I personally couldn't even make it a minute and a half into the video. Just more savagery....

http://www.barenakedislam.com/2016/02/11/they-shoot-horses-dont-they-viewer-discretion-advised/


----------



## S.J.

Who are the real animals?  It's almost like muslims are trying to give the rest of the world a reason to exterminate every fucking one of them.


----------



## TheGreatGatsby

S.J. said:


> Who are the real animals?  It's almost like muslims are trying to give the rest of the world a reason to exterminate every fucking one of them.



I never accept calling Muslims animals. It's a flat out insult to animals, who have value.


----------



## Grandma

Were they killing the animals for fun, or was it for food? Horses are eaten in a lot of countries.

The way they killed the poor beasts was savage, in some places savagery rules, a Lord of the Flies mentality takes over in places with no money or resources. I doubt that most of these killing machines could ever be trained to function in normalized society, which raises questions about what to do with them and those like them - regardless of ethnicity or religion - once the region becomes more stabilized.


----------



## TheGreatGatsby

Grandma said:


> Were they killing the animals for fun, or was it for food? Horses are eaten in a lot of countries.



Does it look like they were killing them for food? Fucktard.


----------



## S.J.

Grandma said:


> Were they killing the animals for fun, or was it for food? Horses are eaten in a lot of countries.
> 
> The way they killed the poor beasts was savage, in some places savagery rules, a Lord of the Flies mentality takes over in places with no money or resources. I doubt that most of these killing machines could ever be trained to function in normalized society, which raises questions about what to do with them and those like them - regardless of ethnicity or religion - once the region becomes more stabilized.

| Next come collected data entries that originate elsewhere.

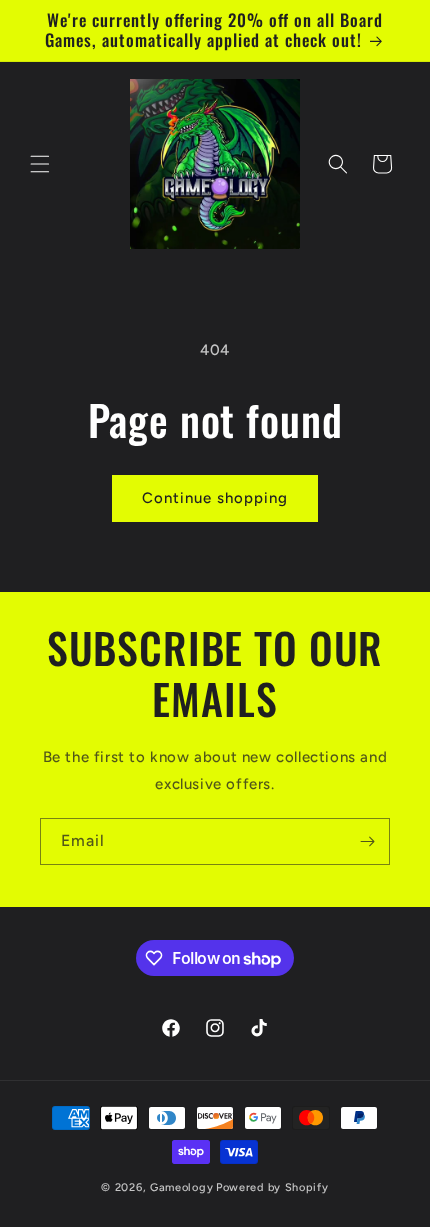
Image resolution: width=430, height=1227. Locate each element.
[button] (40, 164)
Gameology (181, 1187)
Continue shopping (215, 498)
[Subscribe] (367, 841)
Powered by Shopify (272, 1187)
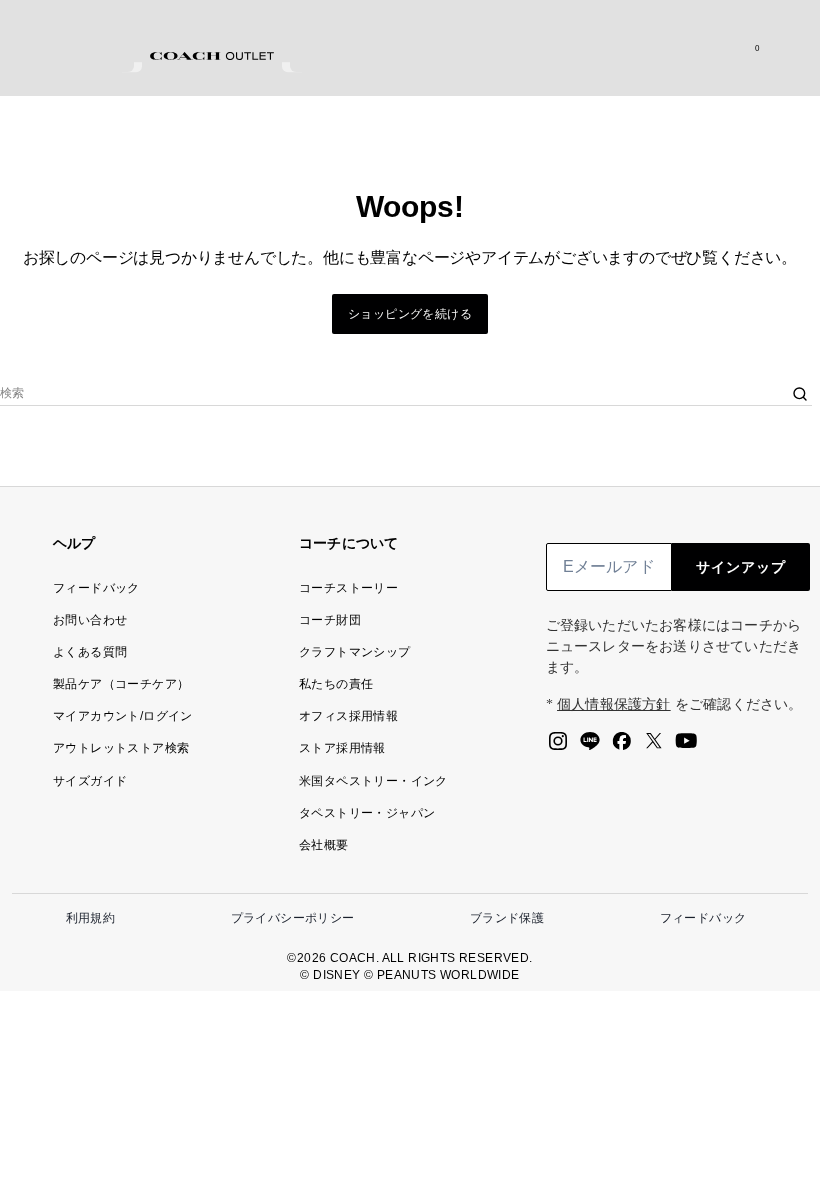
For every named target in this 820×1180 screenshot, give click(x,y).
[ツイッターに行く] (654, 747)
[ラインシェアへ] (590, 747)
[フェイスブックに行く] (622, 747)
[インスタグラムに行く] (558, 747)
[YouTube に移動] (686, 747)
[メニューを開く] (784, 48)
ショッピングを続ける (410, 314)
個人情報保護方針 (614, 704)
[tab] (212, 56)
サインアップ (741, 567)
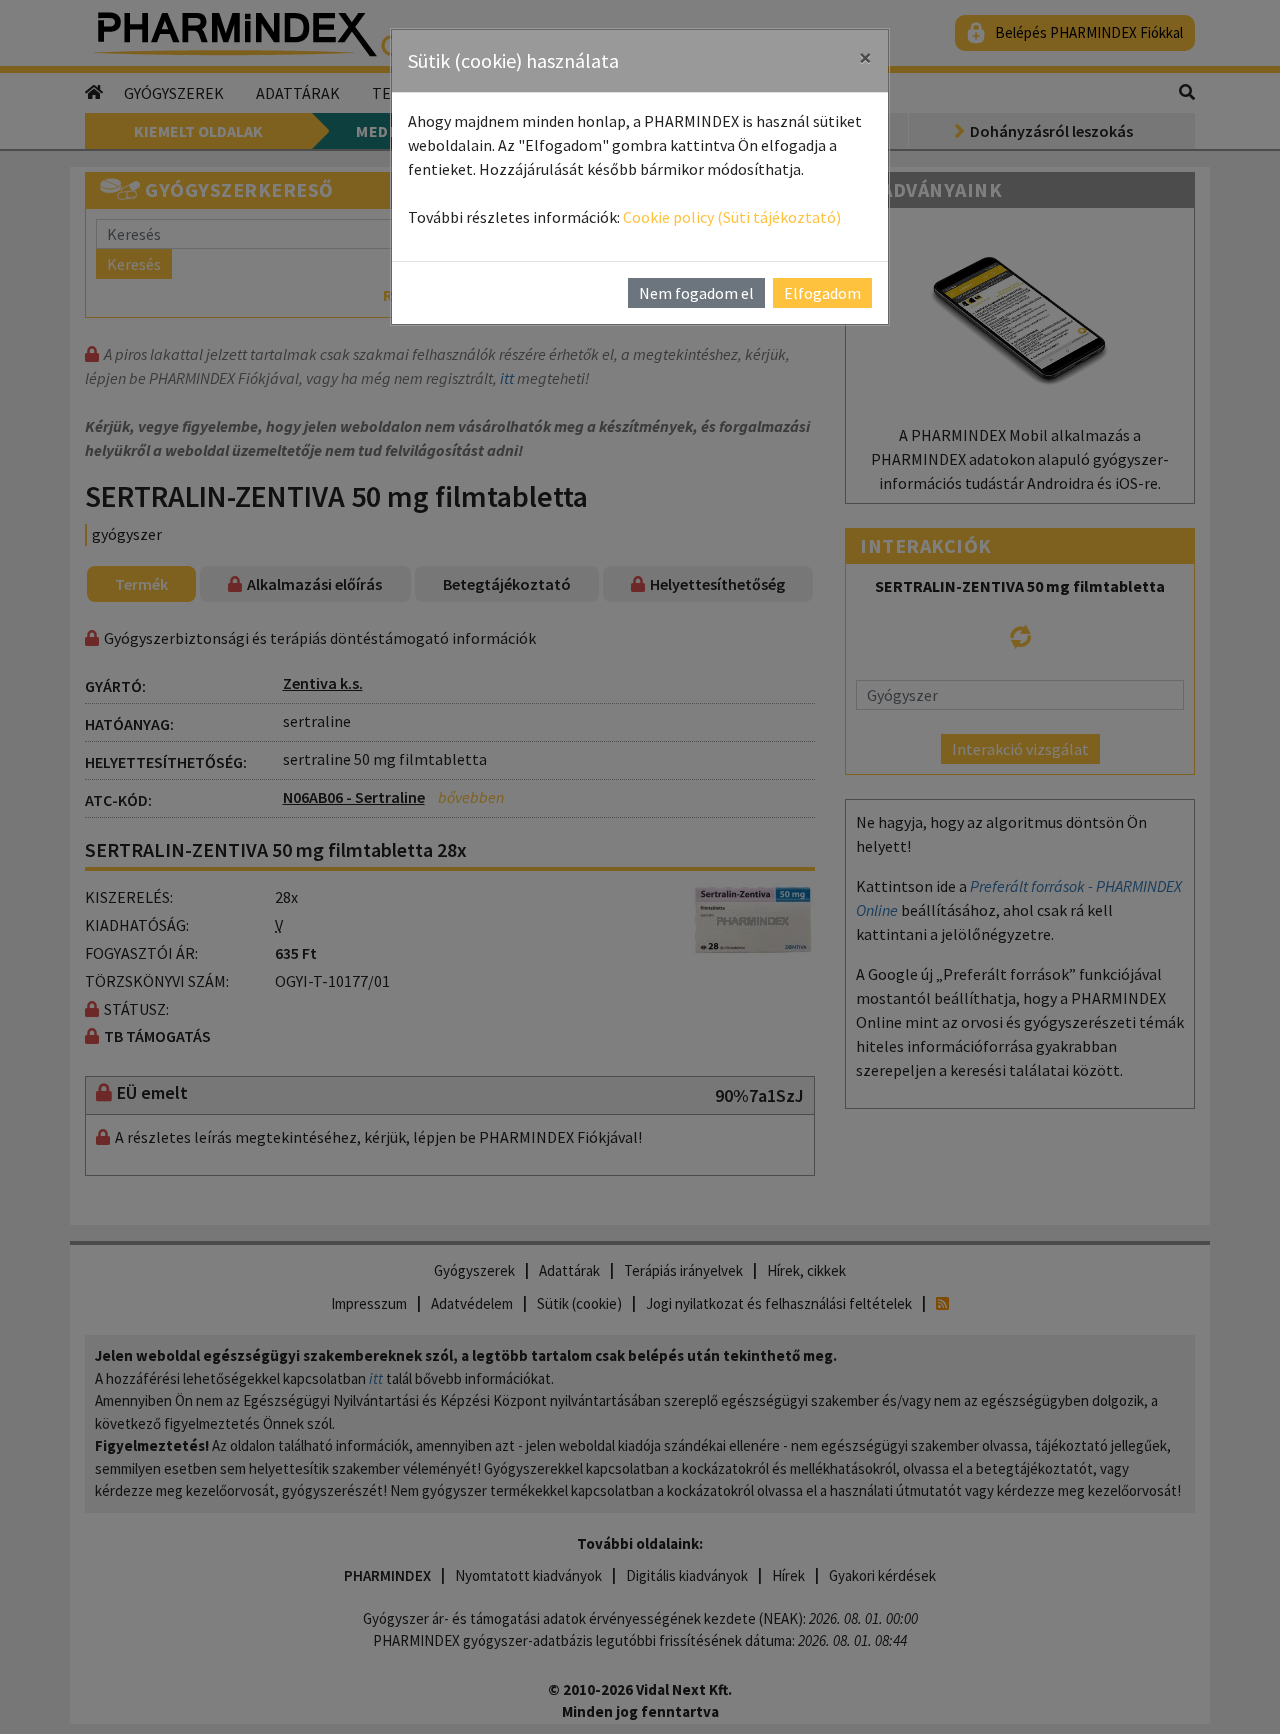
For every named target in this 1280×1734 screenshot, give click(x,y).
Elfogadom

I knew you'd find a way to defend the bastards.


----------



## TheGreatGatsby

S.J. said:


> Grandma said:
> 
> 
> 
> Were they killing the animals for fun, or was it for food? Horses are eaten in a lot of countries.
> 
> The way they killed the poor beasts was savage, in some places savagery rules, a Lord of the Flies mentality takes over in places with no money or resources. I doubt that most of these killing machines could ever be trained to function in normalized society, which raises questions about what to do with them and those like them - regardless of ethnicity or religion - once the region becomes more stabilized.
> 
> 
> 
> I knew you'd find a way to defend the bastards.
Click to expand...


Except his defense is extra stupid because that's not halal; though, it certainly resembles it.


----------



## The Great Goose

Grandma said:


> Were they killing the anica for fun, or was it for food? Horses are eaten in a lot of countries.
> 
> The way they killed the poor beasts was savage, in some places savagery rules, a Lord of the Flies mentality takes over in places with no money or resources. I doubt that most of these killing machines could ever be trained to function in normalized society, which raises questions about what to do with them and those like them - regardless of ethnicity or religion - once the region becomes more stabilized.


We have Somali and sudanese "refugees" living up north on reserves. They can't be put into our cities. The poor Aboriginals have a reserves there too. The Africans take their girls but won't permit it the other way round.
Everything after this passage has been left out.